Dès février, Desjardins Groupe d’assurances générales (DGAG) déploiera un réseau d’agents exclusifs ayant le statut de travailleurs autonomes, rémunérés sur base de commissions. D’ici cinq ans, l’assureur veut compter entre 40 et 50 de ces agents au Québec, principalement dans le Grand Montréal, et de 120 à 130 en Ontario.

C’est ce qu’a révélé Pierre Dansereau, vice-président développement des ventes depuis la fin mai, en entrevue à la mi-janvier, au Journal de l’assurance. Il effectue un retour chez Desjardins après y avoir entrepris sa carrière à la fin des années 1980. Il a aussi travaillé pour Boréale, AXA, la firme marketing Sonar et La Capitale assurances générales, où il a œuvré ces six dernières années.

Son premier mandat est de mettre en place ce réseau d’agents exclusifs au Québec et en Ontario. L’assureur veut ainsi compléter son offre dans le marché direct, lui qui y est déjà par l’entremise de ses centres d’appels, d’Internet et du réseau des caisses.

« On a une bonne croissance dans chaque réseau, mais ce n’est pas assez. On veut ramener la croissance rentable chez DGAG. À une époque, nous avons été très rentables avec peu de croissance. On a eu une forte croissance ensuite. On veut revenir à une croissance rentable », dit M. Dansereau.

L’assureur a donc regardé différentes stratégies pour y parvenir.

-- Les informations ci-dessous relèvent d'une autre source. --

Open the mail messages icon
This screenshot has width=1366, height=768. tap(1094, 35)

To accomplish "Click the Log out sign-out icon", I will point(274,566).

Au Québec, il y a certains marchés où Desjardins est moins présent, notamment le Grand Montréal et plus particulièrement l’ouest de l’ile de Montréal.

« On avait le choix. Devait-on faire plus de publicité ? Oui, mais ce n’est pas assez. On en fera encore et nous sommes très présents à la télé depuis trois ans. Nous avons un gros potentiel à développer à Montréal, car notre pénétration y est plus faible. Avec le réseau de travailleurs autonomes, on va atteindre la clientèle qui n’est pas membre de Desjardins. On ira y chercher de la croissance », dit M. Dansereau.

Produits revampés

Ces agents ne vendront que des produits en assurance des particuliers, soit automobile, habitation et véhicules récréatifs. Desjardins a d’ailleurs revampé toute sa gamme de produits de véhicules récréatifs et est présent dans les cinq segments de ce marché : motocyclettes, motoneiges, VTT, bateaux et caravanes (voir encadré).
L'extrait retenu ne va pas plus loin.